As always, there is waste at the Pentagon. But that waste is marbled into the muscle of the American armed forces. It is not easily located, separated, and excised. Often, creating more efficient processes takes money upfront, as with base closures (which are still needed), reform of the military health care system, and creation of long-term operations and maintenance contracts with defense firms.
Then there are the naked politics of the matter. For half a century, Democrats have struggled with their image in matters of national defense. This has not always been fair. Two straight Democratic presidents, Bill Clinton and Barack Obama, have carried out what were probably the most successful defense drawdowns in the nation’s history. However, Democrats open themselves up to the charge of being weak on defense if they try to chop $20 billion or $30 billion off the defense budget to reduce the federal deficit by a couple of percent.
A better approach would be to hold the defense budget steady in real terms, adjusting upward only for inflation—as Trump’s own last budget envisioned. Because defense costs tend to grow faster per capita than inflation, even that would take considerable effort. In addition to considering reforms like base closures, this budgetary path would also require some rethinking of the modernization agenda—for example, the size and scope of the F-35 fighter program, and the Navy’s unrealistic aspirations to grow the fleet from just over three hundred ships today to as much as five hundred in the years to come. Modest additional drawdowns in the Middle East, for example with U.S. forces in Kuwait and Bahrain, should also be considered (the actual cost of the Afghanistan war is already likely below $10 billion a year, 90 percent less than before).

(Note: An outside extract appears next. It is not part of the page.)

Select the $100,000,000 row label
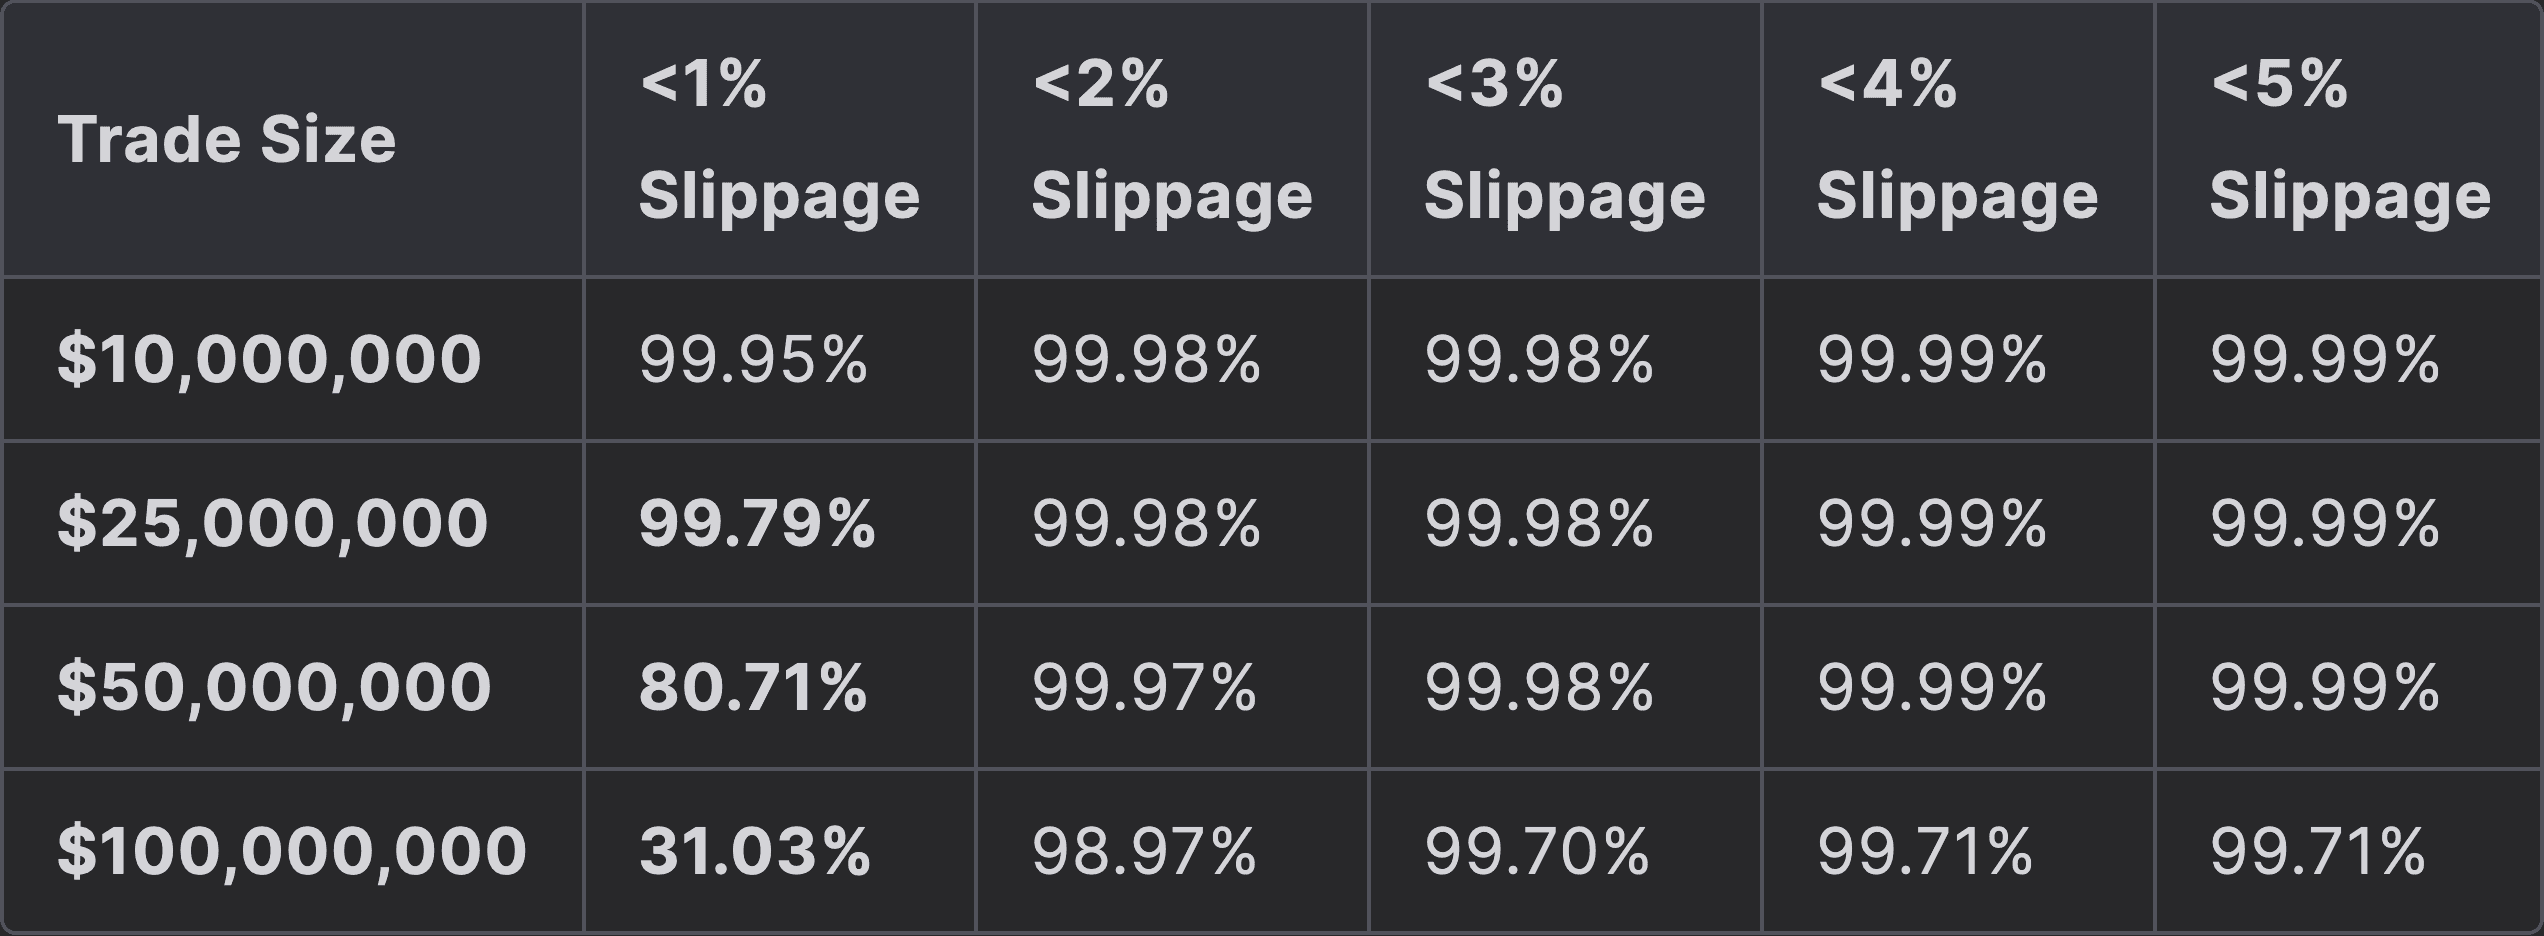This screenshot has width=2544, height=936. (291, 851)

“Cutting defense” would therefore be the wrong guiding principle for the Biden administration. Tightening and streamlining are better concepts, both strategically and politically. Funding an adequate military and doing a better job on pandemic preparation as well as mitigation of climate change are not either/or propositions for the United States at this juncture in its history.
Michael O’Hanlon, author of the forthcoming The Art of War in an Age of Peace: U.S. Grand Strategy and Resolute Restraint, is a senior fellow at the Brookings Institution.